▶ **EXERCISE GOAL**
Please copy the listing below line for line, changing nothing.

▶ **DATA EXTRACT**
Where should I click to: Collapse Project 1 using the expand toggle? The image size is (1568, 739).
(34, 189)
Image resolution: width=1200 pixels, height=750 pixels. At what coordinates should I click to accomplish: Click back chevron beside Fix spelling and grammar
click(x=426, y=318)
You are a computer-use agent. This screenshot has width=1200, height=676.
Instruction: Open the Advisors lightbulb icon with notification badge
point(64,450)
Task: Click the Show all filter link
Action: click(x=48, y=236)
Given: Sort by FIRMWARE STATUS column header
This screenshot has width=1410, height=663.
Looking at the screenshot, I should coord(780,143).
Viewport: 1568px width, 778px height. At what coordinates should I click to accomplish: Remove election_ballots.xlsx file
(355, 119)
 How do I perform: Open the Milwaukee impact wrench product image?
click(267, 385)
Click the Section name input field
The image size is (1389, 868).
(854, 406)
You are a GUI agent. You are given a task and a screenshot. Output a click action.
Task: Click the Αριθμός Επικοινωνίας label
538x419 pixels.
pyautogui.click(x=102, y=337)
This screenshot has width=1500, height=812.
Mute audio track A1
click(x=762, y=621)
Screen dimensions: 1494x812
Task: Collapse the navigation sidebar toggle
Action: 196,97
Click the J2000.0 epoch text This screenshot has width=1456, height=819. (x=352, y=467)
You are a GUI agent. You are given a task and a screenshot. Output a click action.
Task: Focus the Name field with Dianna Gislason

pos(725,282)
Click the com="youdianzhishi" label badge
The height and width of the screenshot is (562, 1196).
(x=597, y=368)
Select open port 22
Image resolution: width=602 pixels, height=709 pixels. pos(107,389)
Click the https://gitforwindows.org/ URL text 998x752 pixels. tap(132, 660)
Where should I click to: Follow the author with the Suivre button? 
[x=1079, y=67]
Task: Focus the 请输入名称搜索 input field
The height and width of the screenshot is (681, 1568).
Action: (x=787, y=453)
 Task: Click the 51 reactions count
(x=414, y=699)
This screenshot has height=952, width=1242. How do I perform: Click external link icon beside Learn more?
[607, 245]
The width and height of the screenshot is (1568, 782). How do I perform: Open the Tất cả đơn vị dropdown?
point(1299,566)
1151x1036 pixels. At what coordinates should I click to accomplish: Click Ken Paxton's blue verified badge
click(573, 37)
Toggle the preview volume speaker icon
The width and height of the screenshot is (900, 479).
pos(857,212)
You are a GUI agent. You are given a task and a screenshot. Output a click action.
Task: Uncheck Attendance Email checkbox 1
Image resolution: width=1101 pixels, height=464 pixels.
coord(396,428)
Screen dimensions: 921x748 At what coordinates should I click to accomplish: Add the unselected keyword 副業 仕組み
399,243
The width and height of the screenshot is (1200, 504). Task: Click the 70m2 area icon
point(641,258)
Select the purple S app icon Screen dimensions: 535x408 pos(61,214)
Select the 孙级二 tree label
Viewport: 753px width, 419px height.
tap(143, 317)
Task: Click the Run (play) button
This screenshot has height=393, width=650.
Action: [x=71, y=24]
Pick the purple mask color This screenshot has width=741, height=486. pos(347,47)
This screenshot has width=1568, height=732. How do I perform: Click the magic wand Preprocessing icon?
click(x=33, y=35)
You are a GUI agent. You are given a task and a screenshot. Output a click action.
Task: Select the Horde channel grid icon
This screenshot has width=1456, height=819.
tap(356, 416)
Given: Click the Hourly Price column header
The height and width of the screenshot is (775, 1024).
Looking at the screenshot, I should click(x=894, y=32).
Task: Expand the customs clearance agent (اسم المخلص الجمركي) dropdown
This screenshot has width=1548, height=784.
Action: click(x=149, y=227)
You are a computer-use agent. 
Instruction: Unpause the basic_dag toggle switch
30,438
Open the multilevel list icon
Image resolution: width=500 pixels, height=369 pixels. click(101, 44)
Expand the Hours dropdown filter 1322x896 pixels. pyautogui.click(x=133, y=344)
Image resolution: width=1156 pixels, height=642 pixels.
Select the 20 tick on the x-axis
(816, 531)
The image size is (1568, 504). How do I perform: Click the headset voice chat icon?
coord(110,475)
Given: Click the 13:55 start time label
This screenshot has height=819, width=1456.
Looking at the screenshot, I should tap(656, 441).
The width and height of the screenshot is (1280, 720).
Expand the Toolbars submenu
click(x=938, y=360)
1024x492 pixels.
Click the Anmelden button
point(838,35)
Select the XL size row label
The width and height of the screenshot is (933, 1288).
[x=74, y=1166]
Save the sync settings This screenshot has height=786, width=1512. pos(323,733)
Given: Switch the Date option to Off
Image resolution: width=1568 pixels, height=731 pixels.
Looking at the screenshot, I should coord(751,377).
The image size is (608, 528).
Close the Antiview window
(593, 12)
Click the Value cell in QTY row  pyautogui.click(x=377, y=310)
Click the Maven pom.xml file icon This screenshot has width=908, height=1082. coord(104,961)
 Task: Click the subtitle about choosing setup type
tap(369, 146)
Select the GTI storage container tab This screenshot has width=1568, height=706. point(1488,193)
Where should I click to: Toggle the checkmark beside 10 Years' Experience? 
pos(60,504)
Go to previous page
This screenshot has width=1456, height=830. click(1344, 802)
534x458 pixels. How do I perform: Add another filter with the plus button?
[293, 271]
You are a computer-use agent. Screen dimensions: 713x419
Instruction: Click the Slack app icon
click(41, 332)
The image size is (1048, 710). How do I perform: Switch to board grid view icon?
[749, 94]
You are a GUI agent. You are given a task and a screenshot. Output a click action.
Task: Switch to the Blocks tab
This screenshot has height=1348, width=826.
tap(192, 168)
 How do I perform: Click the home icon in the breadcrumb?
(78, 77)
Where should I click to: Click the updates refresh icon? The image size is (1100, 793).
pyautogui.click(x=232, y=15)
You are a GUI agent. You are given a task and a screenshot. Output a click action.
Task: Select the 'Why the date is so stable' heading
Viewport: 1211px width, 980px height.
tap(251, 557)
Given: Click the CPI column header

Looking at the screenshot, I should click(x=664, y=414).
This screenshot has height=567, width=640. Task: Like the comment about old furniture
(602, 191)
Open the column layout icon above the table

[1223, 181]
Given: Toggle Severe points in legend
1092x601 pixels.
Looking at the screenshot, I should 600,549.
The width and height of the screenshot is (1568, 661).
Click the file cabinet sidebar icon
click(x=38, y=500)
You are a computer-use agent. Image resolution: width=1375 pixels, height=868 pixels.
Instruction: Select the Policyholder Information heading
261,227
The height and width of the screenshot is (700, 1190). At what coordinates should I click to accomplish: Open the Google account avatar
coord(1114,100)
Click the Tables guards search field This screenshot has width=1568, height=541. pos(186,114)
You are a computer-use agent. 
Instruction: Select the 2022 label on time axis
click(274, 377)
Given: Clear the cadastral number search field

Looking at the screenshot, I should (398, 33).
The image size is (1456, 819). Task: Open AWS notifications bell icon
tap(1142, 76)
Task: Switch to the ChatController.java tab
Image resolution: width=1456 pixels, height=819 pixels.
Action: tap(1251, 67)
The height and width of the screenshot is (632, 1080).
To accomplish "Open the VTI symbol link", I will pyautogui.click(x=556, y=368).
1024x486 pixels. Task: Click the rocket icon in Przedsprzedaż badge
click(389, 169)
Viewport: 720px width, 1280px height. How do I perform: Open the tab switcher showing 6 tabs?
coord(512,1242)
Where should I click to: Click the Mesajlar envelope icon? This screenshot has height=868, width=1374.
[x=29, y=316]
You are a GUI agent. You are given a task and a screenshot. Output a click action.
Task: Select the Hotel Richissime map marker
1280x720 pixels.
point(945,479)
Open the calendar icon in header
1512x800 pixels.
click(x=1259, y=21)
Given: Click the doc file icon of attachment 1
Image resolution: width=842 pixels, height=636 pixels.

▶ **ANSWER FOR THE TASK**
Where should I click to: Collapse Project 1 using the expand toggle? The image size is (1568, 739).
(34, 189)
Image resolution: width=1200 pixels, height=750 pixels. At what coordinates should I click to accomplish: Click back chevron beside Fix spelling and grammar
click(x=426, y=318)
You are a computer-use agent. This screenshot has width=1200, height=676.
Instruction: Open the Advisors lightbulb icon with notification badge
point(64,450)
Task: Click the Show all filter link
Action: click(x=48, y=236)
Given: Sort by FIRMWARE STATUS column header
This screenshot has width=1410, height=663.
Looking at the screenshot, I should coord(780,143).
Viewport: 1568px width, 778px height. At what coordinates should I click to accomplish: Remove election_ballots.xlsx file
(355, 119)
 How do I perform: Open the Milwaukee impact wrench product image?
click(267, 385)
Click the Section name input field
The image size is (1389, 868).
(854, 406)
You are a GUI agent. You are given a task and a screenshot. Output a click action.
Task: Click the Αριθμός Επικοινωνίας label
538x419 pixels.
pyautogui.click(x=102, y=337)
This screenshot has width=1500, height=812.
Mute audio track A1
click(x=762, y=621)
Screen dimensions: 1494x812
Task: Collapse the navigation sidebar toggle
Action: 196,97
Click the J2000.0 epoch text This screenshot has width=1456, height=819. (x=352, y=467)
You are a GUI agent. You are given a task and a screenshot. Output a click action.
Task: Focus the Name field with Dianna Gislason

pos(725,282)
Click the com="youdianzhishi" label badge
The height and width of the screenshot is (562, 1196).
(x=597, y=368)
Select open port 22
Image resolution: width=602 pixels, height=709 pixels. pos(107,389)
Click the https://gitforwindows.org/ URL text 998x752 pixels. tap(132, 660)
Where should I click to: Follow the author with the Suivre button? 
[x=1079, y=67]
Task: Focus the 请输入名称搜索 input field
The height and width of the screenshot is (681, 1568).
Action: (x=787, y=453)
 Task: Click the 51 reactions count
(x=414, y=699)
This screenshot has height=952, width=1242. How do I perform: Click external link icon beside Learn more?
[607, 245]
The width and height of the screenshot is (1568, 782). How do I perform: Open the Tất cả đơn vị dropdown?
point(1299,566)
1151x1036 pixels. At what coordinates should I click to accomplish: Click Ken Paxton's blue verified badge
click(573, 37)
Toggle the preview volume speaker icon
The width and height of the screenshot is (900, 479).
pos(857,212)
You are a GUI agent. You are given a task and a screenshot. Output a click action.
Task: Uncheck Attendance Email checkbox 1
Image resolution: width=1101 pixels, height=464 pixels.
coord(396,428)
Screen dimensions: 921x748 At what coordinates should I click to accomplish: Add the unselected keyword 副業 仕組み
399,243
The width and height of the screenshot is (1200, 504). Task: Click the 70m2 area icon
point(641,258)
Select the purple S app icon Screen dimensions: 535x408 pos(61,214)
Select the 孙级二 tree label
Viewport: 753px width, 419px height.
tap(143, 317)
Task: Click the Run (play) button
This screenshot has height=393, width=650.
Action: [x=71, y=24]
Pick the purple mask color This screenshot has width=741, height=486. pos(347,47)
This screenshot has width=1568, height=732. How do I perform: Click the magic wand Preprocessing icon?
click(x=33, y=35)
You are a GUI agent. You are given a task and a screenshot. Output a click action.
Task: Select the Horde channel grid icon
This screenshot has width=1456, height=819.
tap(356, 416)
Given: Click the Hourly Price column header
The height and width of the screenshot is (775, 1024).
Looking at the screenshot, I should click(x=894, y=32).
Task: Expand the customs clearance agent (اسم المخلص الجمركي) dropdown
This screenshot has width=1548, height=784.
Action: click(x=149, y=227)
You are a computer-use agent. 
Instruction: Unpause the basic_dag toggle switch
30,438
Open the multilevel list icon
Image resolution: width=500 pixels, height=369 pixels. click(101, 44)
Expand the Hours dropdown filter 1322x896 pixels. pyautogui.click(x=133, y=344)
Image resolution: width=1156 pixels, height=642 pixels.
Select the 20 tick on the x-axis
(816, 531)
The image size is (1568, 504). How do I perform: Click the headset voice chat icon?
coord(110,475)
Given: Click the 13:55 start time label
This screenshot has height=819, width=1456.
Looking at the screenshot, I should tap(656, 441).
The width and height of the screenshot is (1280, 720).
Expand the Toolbars submenu
click(x=938, y=360)
1024x492 pixels.
Click the Anmelden button
point(838,35)
Select the XL size row label
The width and height of the screenshot is (933, 1288).
[x=74, y=1166]
Save the sync settings This screenshot has height=786, width=1512. pos(323,733)
Given: Switch the Date option to Off
Image resolution: width=1568 pixels, height=731 pixels.
Looking at the screenshot, I should coord(751,377).
The image size is (608, 528).
Close the Antiview window
(593, 12)
Click the Value cell in QTY row  pyautogui.click(x=377, y=310)
Click the Maven pom.xml file icon This screenshot has width=908, height=1082. coord(104,961)
 Task: Click the subtitle about choosing setup type
tap(369, 146)
Select the GTI storage container tab This screenshot has width=1568, height=706. point(1488,193)
Where should I click to: Toggle the checkmark beside 10 Years' Experience? 
pos(60,504)
Go to previous page
This screenshot has width=1456, height=830. click(1344, 802)
534x458 pixels. How do I perform: Add another filter with the plus button?
[293, 271]
You are a computer-use agent. Screen dimensions: 713x419
Instruction: Click the Slack app icon
click(41, 332)
The image size is (1048, 710). How do I perform: Switch to board grid view icon?
[749, 94]
You are a GUI agent. You are given a task and a screenshot. Output a click action.
Task: Switch to the Blocks tab
This screenshot has height=1348, width=826.
tap(192, 168)
 How do I perform: Click the home icon in the breadcrumb?
(78, 77)
Where should I click to: Click the updates refresh icon? The image size is (1100, 793).
pyautogui.click(x=232, y=15)
You are a GUI agent. You are given a task and a screenshot. Output a click action.
Task: Select the 'Why the date is so stable' heading
Viewport: 1211px width, 980px height.
tap(251, 557)
Given: Click the CPI column header

Looking at the screenshot, I should click(x=664, y=414).
This screenshot has height=567, width=640. Task: Like the comment about old furniture
(602, 191)
Open the column layout icon above the table

[1223, 181]
Given: Toggle Severe points in legend
1092x601 pixels.
Looking at the screenshot, I should 600,549.
The width and height of the screenshot is (1568, 661).
Click the file cabinet sidebar icon
click(x=38, y=500)
You are a computer-use agent. Image resolution: width=1375 pixels, height=868 pixels.
Instruction: Select the Policyholder Information heading
261,227
The height and width of the screenshot is (700, 1190). At what coordinates should I click to accomplish: Open the Google account avatar
coord(1114,100)
Click the Tables guards search field This screenshot has width=1568, height=541. pos(186,114)
You are a computer-use agent. 
Instruction: Select the 2022 label on time axis
click(274, 377)
Given: Clear the cadastral number search field

Looking at the screenshot, I should (398, 33).
The image size is (1456, 819). Task: Open AWS notifications bell icon
tap(1142, 76)
Task: Switch to the ChatController.java tab
Image resolution: width=1456 pixels, height=819 pixels.
Action: tap(1251, 67)
The height and width of the screenshot is (632, 1080).
To accomplish "Open the VTI symbol link", I will pyautogui.click(x=556, y=368).
1024x486 pixels. Task: Click the rocket icon in Przedsprzedaż badge
click(389, 169)
Viewport: 720px width, 1280px height. How do I perform: Open the tab switcher showing 6 tabs?
coord(512,1242)
Where should I click to: Click the Mesajlar envelope icon? This screenshot has height=868, width=1374.
[x=29, y=316]
You are a GUI agent. You are given a task and a screenshot. Output a click action.
Task: Select the Hotel Richissime map marker
1280x720 pixels.
point(945,479)
Open the calendar icon in header
1512x800 pixels.
click(x=1259, y=21)
Given: Click the doc file icon of attachment 1
Image resolution: width=842 pixels, height=636 pixels.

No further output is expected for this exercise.